BERTIEN VAN MANEN ▪ LES ÉCHOS DE L’ORDINAIRE
- Eric Poulhe
- 17 août
- 2 min de lecture
CENTRE D’ART GWINZEGAL, GUINGAMP
27 juin 2025 – 12 octobre 2025

Les photographies de Bertien van Manen (1935−2024) ne tiennent ni du journal intime, ni de l’album de famille. Si certains codes visuels peuvent y faire penser, elles ne répondent à aucun de leurs prérequis. Il n’est question ni d’elle, ni de rituels, d’événements ou de mises en scènes planifiées. Elles ne correspondent pas non plus aux canons du spectaculaire et aux lieux communs du photojournalisme ; les événements historiques ou politiques sont bien absents du centre de l’image. Son œuvre pourrait se définir comme une chronique intime et subjective de la vie des gens ordinaires, qui, ballottés par les vents d’une histoire qui s’écrit sans eux et parfois les dépasse ou les écrase, tentent de s’en sortir du mieux qu’ils peuvent — et c’est souvent bien plus héroïque qu’on ne le croit. […] C’est en feuilletant Les Américains (1958), livre de Robert Frank, que Bertien van Manen aura le déclic de la photographie qu’elle veut réellement faire et du monde qu’elle souhaite raconter. […] Fille d’un ingénieur des mines de charbon des Pays-Bas, elle part en 1985 aux États-Unis, dans les Appalaches, à la recherche de femmes travaillant dans les mines. […] Jamais cyniques, ses images oscillent entre beauté et chaos, on peut y suivre sur plusieurs générations la vie quotidienne de ces familles dans leurs difficultés et dans leurs rires. […] Ce n’est sans doute pas un hasard si le lit, comme élément de mobilier, apparaît de manière récurrente dans son œuvre. […] Bertien van Manen sera l’une des premières à se glisser derrière le rideau de fer pour documenter la vie post-soviétique en Russie, Moldavie, au Kazakhstan, en Ouzbékistan et en Ukraine, lors de dizaines de voyages entre 1991 et 2009. Elle n’est pas une photographe de rue, les relations qu’elle tisse sont plus intimes : c’est à l’intérieur des appartements, de leurs cuisines, salons et chambres à coucher, qu’elle nous emmène, tard dans la nuit ou tôt le matin.

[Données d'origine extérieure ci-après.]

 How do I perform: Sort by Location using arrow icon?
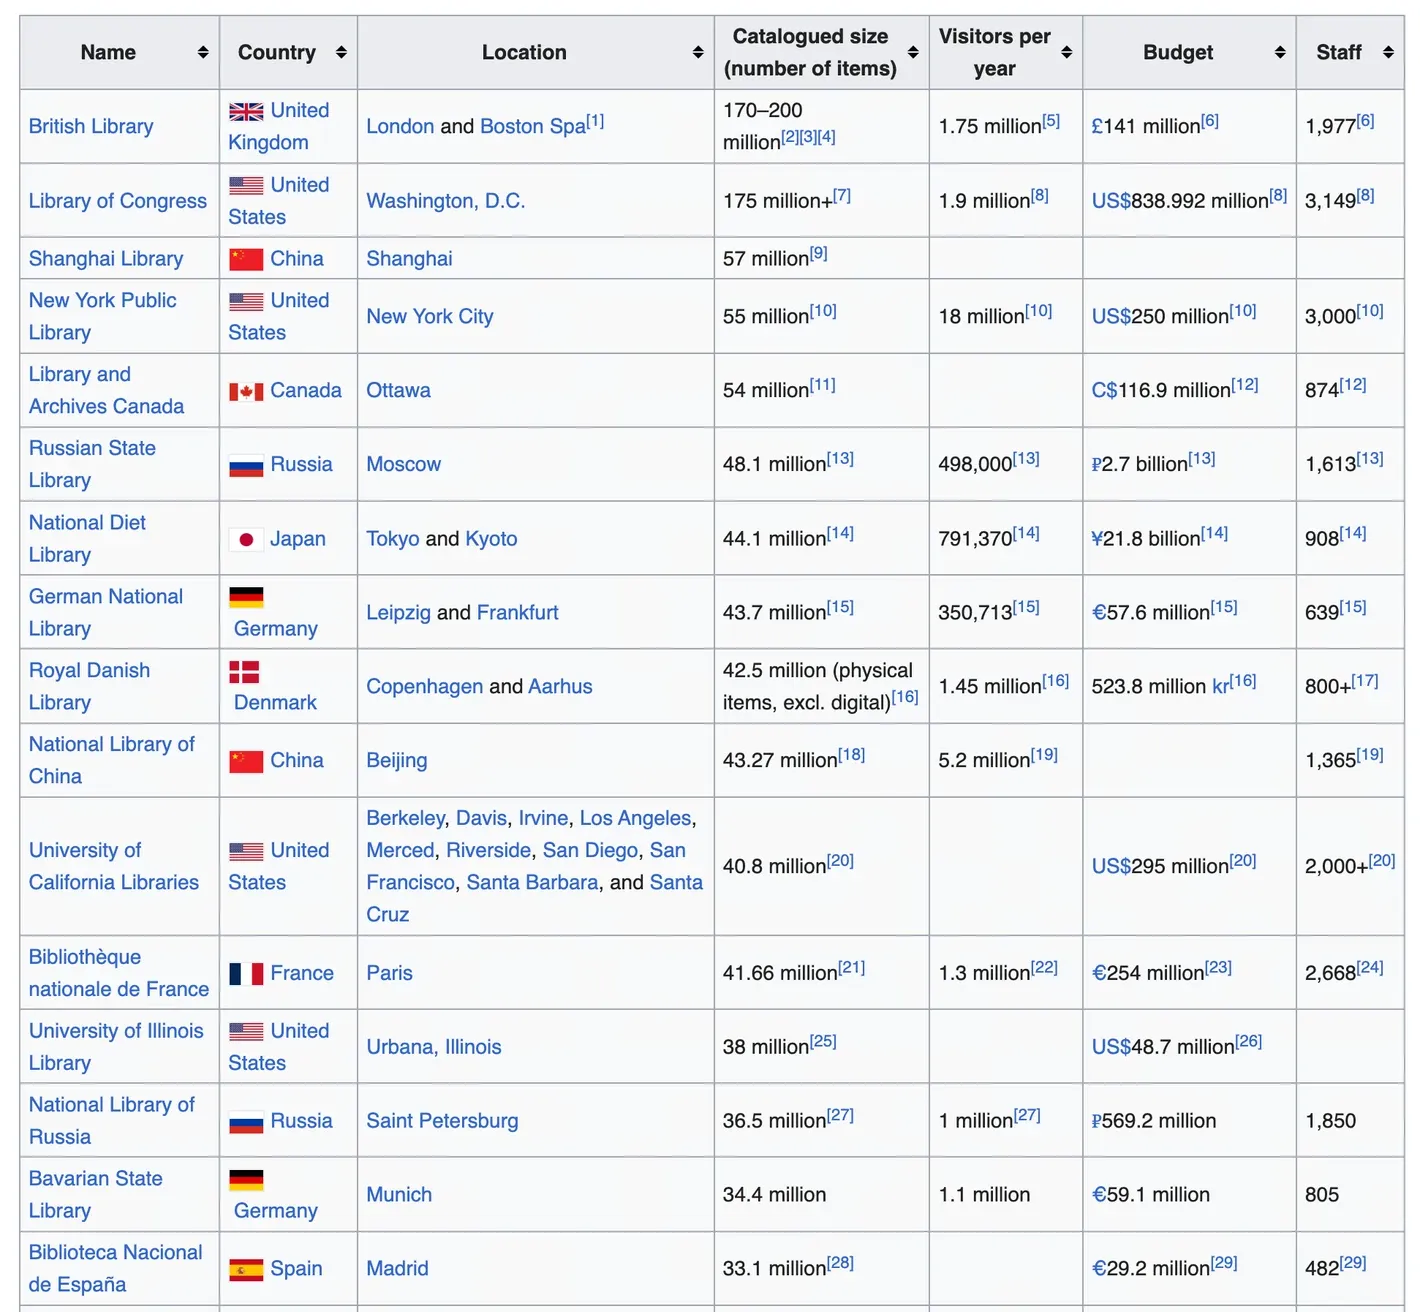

[…] C’est avec le même appétit des autres qu’elle tentera, au tournant des années 2000, de faire le portrait d’une société encore plus opaque : en Chine, où la sphère privée et l’individu ont été rendus suspects par la Révolution culturelle et soixante-dix ans de communisme.

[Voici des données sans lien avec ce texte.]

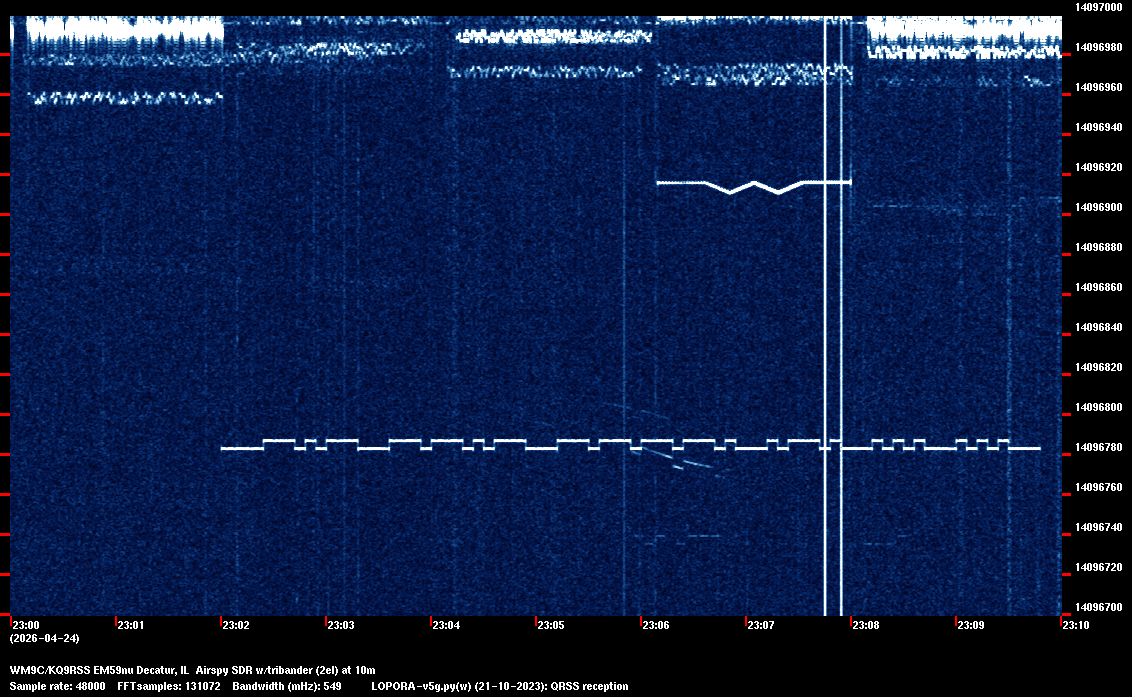Screen dimensions: 1132x697
Task: Click the (2026-04-24) date text
Action: (x=44, y=638)
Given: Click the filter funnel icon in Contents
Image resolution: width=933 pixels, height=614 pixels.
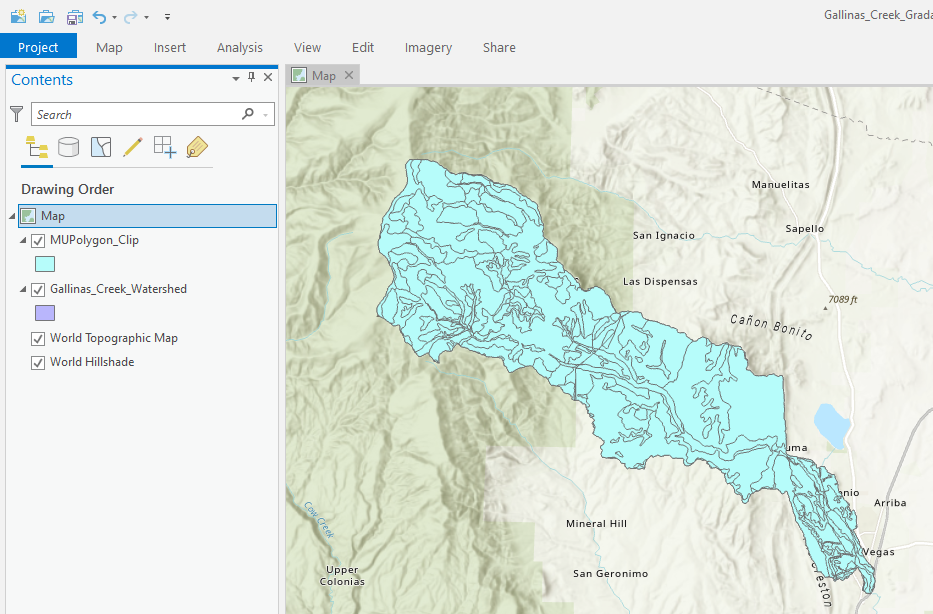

Cette exposition nous fait découvrir pour la première fois en France une artiste profondément féministe et engagée. Quatre séries photographiques majeures y sont regroupées : aux Pays-Bas, aux États-Unis, en ex-URSS et en Chine. Cette œuvre fait surgir une réflexion sensible, au-delà des réalités politiques, sur ce qui relie les individus et les sociétés plutôt que ce qui les sépare. Spectacle de vies ordinaires et humbles, la photographie de Bertien van Manen, loin du sensationnalisme et des récits dominants, construit une œuvre documentaire singulière, portée par une empathie de tous les instants.